[libcxx-commits] [PATCH] D131395: [libc++] Implement `lexicographical_compare_three_way`
Kent Ross via Phabricator via libcxx-commits
libcxx-commits at lists.llvm.org
Sat Aug 20 14:19:30 PDT 2022
mumbleskates added inline comments.
================
Comment at: libcxx/include/__algorithm/lexicographical_compare_three_way.h:46
+ }
+ return __len1 <=> __len2;
+ } else {
----------------
philnik wrote:
> JohelEGP wrote:
> > mumbleskates wrote:
> > > avogelsgesang wrote:
> > > > JohelEGP wrote:
> > > > > philnik wrote:
> > > > > > JohelEGP wrote:
> > > > > > > philnik wrote:
> > > > > > > > avogelsgesang wrote:
> > > > > > > > > mumbleskates wrote:
> > > > > > > > > > philnik wrote:
> > > > > > > > > > > JohelEGP wrote:
> > > > > > > > > > > > huixie90 wrote:
> > > > > > > > > > > > > agree with @philnik that providing benchmark to show the difference.
> > > > > > > > > > > > >
> > > > > > > > > > > > > question: the standard specifies `return (last1 - first1) <=> (last2 - first2);` but here you are using `size_t` instead of iterator's `difference_type`. so effectively
> > > > > > > > > > > > > `return static_cast<size_t>(last1 - first1) <=> static_cast<size_t>(last2 - first2);`. Does this have an observable difference?

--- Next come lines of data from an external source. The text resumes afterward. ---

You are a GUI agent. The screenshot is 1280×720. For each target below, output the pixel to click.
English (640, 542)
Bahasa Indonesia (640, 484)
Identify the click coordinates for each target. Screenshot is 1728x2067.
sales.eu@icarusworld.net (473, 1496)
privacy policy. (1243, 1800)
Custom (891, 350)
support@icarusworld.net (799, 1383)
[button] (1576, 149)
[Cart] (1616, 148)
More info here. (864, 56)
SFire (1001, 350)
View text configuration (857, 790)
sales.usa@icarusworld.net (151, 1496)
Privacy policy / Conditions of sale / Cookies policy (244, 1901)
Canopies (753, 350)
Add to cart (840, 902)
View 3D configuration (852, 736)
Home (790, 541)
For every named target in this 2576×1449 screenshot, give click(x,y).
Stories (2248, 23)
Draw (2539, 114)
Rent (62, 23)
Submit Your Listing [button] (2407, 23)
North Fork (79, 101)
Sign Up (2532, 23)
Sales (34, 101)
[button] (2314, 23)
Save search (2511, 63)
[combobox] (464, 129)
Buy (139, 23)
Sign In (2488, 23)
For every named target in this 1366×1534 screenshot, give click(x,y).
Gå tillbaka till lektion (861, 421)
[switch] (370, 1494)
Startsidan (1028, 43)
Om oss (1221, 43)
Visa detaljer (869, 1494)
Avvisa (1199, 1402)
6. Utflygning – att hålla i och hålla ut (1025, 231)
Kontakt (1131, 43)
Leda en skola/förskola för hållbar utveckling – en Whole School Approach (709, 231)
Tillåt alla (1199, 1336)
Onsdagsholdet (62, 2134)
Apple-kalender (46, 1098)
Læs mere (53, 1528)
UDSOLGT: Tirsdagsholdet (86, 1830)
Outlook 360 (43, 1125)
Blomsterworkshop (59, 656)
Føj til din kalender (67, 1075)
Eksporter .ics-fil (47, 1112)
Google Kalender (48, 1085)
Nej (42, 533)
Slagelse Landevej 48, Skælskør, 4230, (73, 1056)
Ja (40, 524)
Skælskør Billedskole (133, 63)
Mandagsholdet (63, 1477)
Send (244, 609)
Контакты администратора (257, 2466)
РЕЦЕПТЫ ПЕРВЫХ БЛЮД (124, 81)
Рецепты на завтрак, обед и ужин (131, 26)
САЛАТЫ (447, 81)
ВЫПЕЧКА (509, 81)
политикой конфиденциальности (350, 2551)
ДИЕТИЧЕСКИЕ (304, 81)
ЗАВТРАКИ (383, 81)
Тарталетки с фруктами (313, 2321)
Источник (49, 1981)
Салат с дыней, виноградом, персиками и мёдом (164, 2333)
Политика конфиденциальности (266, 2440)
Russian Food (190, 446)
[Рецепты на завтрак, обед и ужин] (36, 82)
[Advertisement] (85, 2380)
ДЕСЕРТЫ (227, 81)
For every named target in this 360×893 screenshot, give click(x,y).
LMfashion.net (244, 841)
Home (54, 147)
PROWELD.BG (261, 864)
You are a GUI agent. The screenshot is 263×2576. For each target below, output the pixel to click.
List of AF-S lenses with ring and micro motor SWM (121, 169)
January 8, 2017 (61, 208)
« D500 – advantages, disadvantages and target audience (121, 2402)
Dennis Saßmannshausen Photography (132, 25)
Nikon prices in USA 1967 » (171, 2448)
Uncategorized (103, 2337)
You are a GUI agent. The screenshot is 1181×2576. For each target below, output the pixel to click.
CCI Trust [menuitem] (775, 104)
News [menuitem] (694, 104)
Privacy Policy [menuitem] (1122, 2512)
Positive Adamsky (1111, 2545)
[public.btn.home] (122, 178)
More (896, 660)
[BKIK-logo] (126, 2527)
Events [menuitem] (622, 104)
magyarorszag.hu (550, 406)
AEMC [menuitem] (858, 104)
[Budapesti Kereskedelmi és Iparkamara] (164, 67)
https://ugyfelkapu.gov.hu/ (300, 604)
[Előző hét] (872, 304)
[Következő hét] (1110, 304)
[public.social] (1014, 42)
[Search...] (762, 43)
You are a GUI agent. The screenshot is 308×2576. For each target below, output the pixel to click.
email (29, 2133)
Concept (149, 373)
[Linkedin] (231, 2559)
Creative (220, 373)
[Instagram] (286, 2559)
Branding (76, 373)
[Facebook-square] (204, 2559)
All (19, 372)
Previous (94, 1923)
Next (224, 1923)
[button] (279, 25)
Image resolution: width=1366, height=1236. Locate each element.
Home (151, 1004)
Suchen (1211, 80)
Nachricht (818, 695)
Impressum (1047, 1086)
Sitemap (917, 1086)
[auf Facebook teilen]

> > > > > > > > > > > > It should if the difference type is an integer-class type.
> > > > > > > > > > > I don't think it has any observable effects, but we shouldn't cast to different types, since that can prohibit some optimizations.
> > > > > > > > > > i'm not even 100% sure what is allowed to be assumed about `difference_type`; i would definitely avoid using `size_t` here and stick entirely to the iterator's difference type.
> > > > > > > > > Using `difference_type` now, and also only using this optimization if both iterator types have the same, integral `difference_type`
> > > > > > > > `difference_type` is guaranteed to be a signed integral (http://eel.is/c++draft/iterator.traits#2). Otherwise your program if ill-formed. I'd just use `ptrdiff_t` as the type here. No need to not optimize just because the `difference_type`s are different.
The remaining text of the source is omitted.